Foreign tax credits must be properly calculated, documented, and reported in both jurisdictions. Timing differences, currency conversions, sourcing rules, and documentation requirements often create complications that many taxpayers overlook.
We regularly encounter situations where individuals have paid tax in both countries but failed to claim available credits, resulting in a higher overall tax burden than necessary. In other cases, credits are claimed incorrectly, leading to notices and inquiries from tax authorities.
A well-structured foreign tax credit strategy is often one of the most important components of cross-border tax compliance.
5. Underestimating the Tax Impact of RSUs and Stock Compensation
For employees of major technology companies, equity compensation often represents a significant portion of overall wealth.
RSUs, stock options, ESPPs, and other equity awards become particularly complex when an employee relocates between countries during the grant, vesting, or sale period. Both India and the United States may assert taxing rights over the same compensation, often using different methodologies.
Questions frequently arise regarding allocation of income between jurisdictions, sourcing of compensation, cost basis calculations, foreign tax credits, and reporting obligations.
A professional who receives an RSU grant while working in Seattle, relocates to Bangalore, and experiences vesting after the move may face a completely different tax outcome than expected.
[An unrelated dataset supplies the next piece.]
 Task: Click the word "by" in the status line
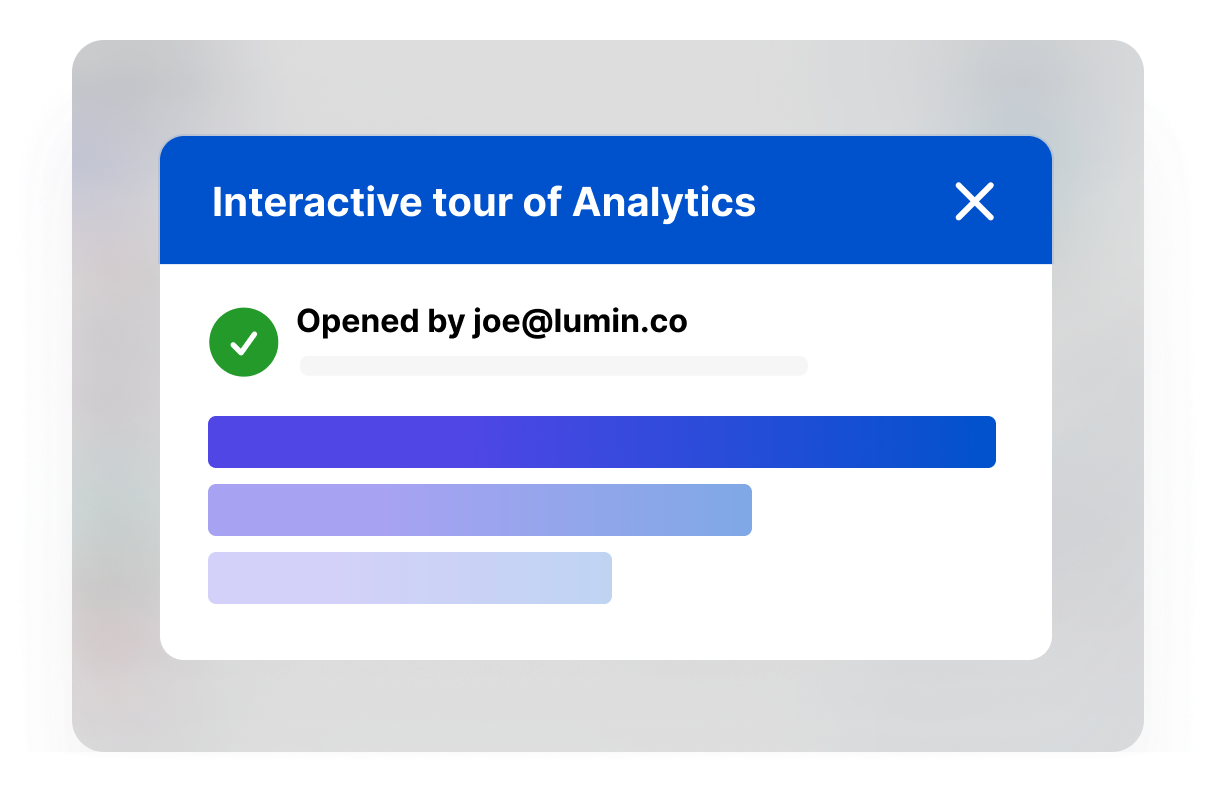coord(445,323)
Understanding these rules before vesting events occur can help avoid costly surprises.
6. Overlooking U.S. Reporting Obligations After Leaving America
Many individuals assume that once they move back to India, their U.S. filing obligations immediately come to an end.
In reality, U.S. tax compliance may continue depending on immigration status, residency position, prior-year filings, Green Card status, and other factors. Certain individuals may still be required to file U.S. tax returns, disclose foreign financial assets, and satisfy various information reporting requirements.
Failure to comply with these obligations can result in significant penalties, even when no additional tax is due. Understanding when U.S. filing requirements begin and end is a critical part of any relocation strategy.
7. Waiting Until Tax Season to Seek Advice
The most expensive mistake is often waiting too long.
Cross-border tax planning is most effective before key events occur. Once salary has been paid, shares have vested, stock has been sold, or reporting deadlines have passed, planning opportunities become significantly more limited.
The best outcomes typically arise when tax considerations are addressed before the relocation takes place or shortly thereafter. Early planning allows individuals to structure compensation, evaluate residency positions, organize documentation, and develop a coordinated compliance strategy across both countries.